[Excerpt provided]
☆ ☆ ☆

3 places where introverts need to get away to recharge their batteries

 

lake

Last year my family celebrated our daughter’s graduation from high school with a small celebration. We were near a lake and the temperature was in the 90’s. Many of our friends were there with their kids, who immediately took to the water.

It was the perfect setting. I enjoyed conversing with our friends, as we talked about kids and past events; and I was particularly animated as I talked.

Then it hit me like a title wave. I needed time to get away and recharge my batteries. Did I care if company would miss me? Not really.

As an introvert, group events can take a toll on me. I enjoy the company of others, but my energy level for talking with them is not as enduring as it is for extraverts.

Extraverts have that energy that drives them through a party; it charges their batteries. They derive mental stimulation by talking and being listened to.

I don’t’ envy them, though. The time alone to watch the kids swimming in the lake or even sitting in silence next to another introvert is as rewarding as it is for extraverts to talk to others at length. It’s a time to reflect.

Small gathering is the first place that comes to mind where introverts need to get away. The following two are:

Networking events. As an introvert, you may find yourself enjoying a conversation with a few people, but suddenly it occurs to you that where you’d rather be is in a quiet place, such as outside getting some fresh air.

☆ ☆ ☆

[Your tasks]
1. In the post about introverts, what was the temperature near the lake during the graduation celebration?
2. List every quiet activity that the post about introverts gives as a way for an introvert to recharge away from conversation.

[Record excerpts]
☆ ☆ ☆

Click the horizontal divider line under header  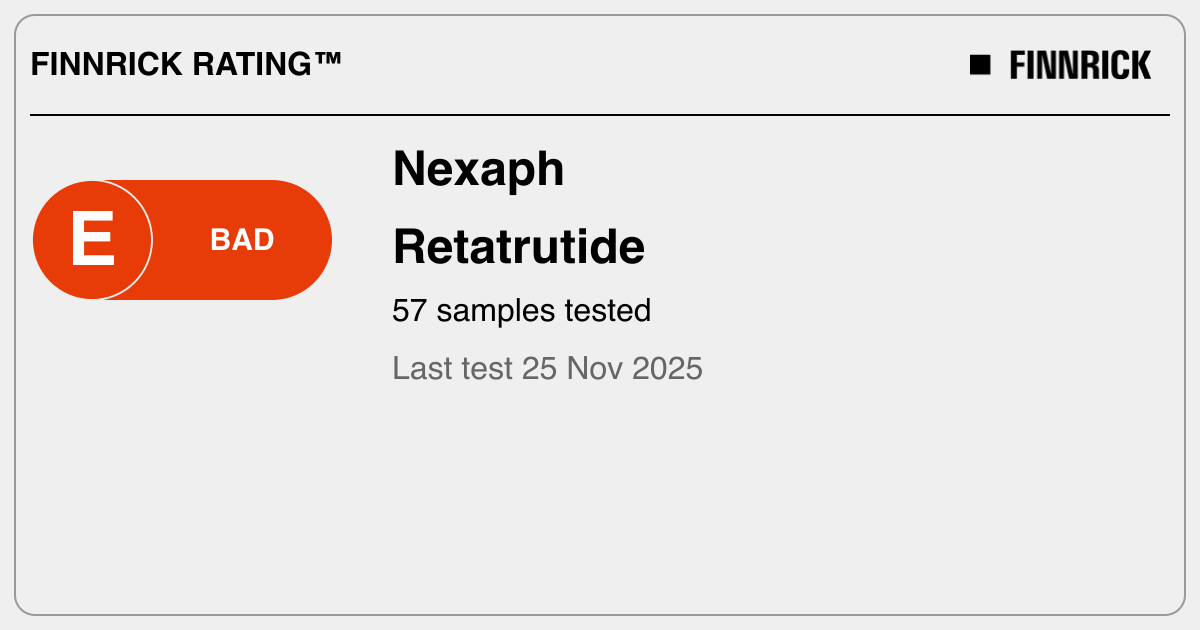tap(600, 115)
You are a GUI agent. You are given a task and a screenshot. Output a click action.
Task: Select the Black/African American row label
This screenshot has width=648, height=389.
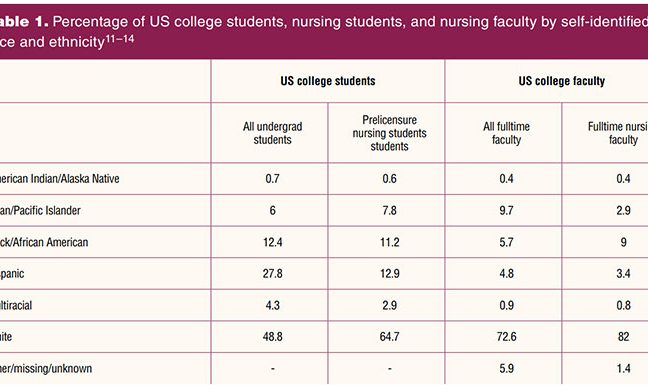tap(44, 242)
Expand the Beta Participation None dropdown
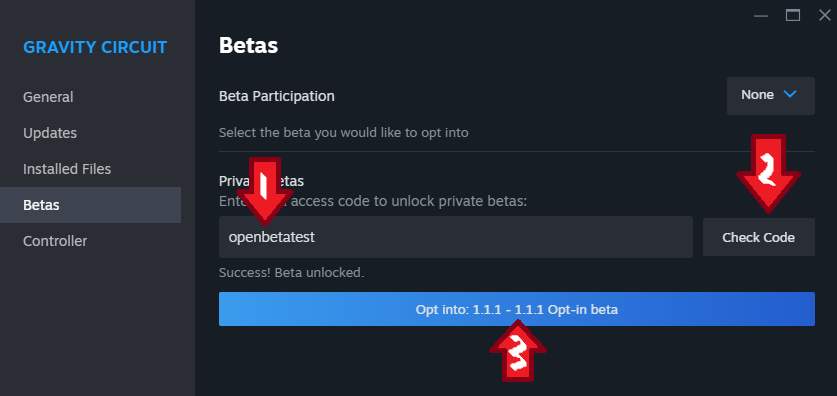 770,96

☆ ☆ ☆

[Exercise results]
1. It was in the 90's.

2.
- Watching the kids swimming in the lake
- Sitting in silence next to another introvert
- Reflecting
- Being outside getting some fresh air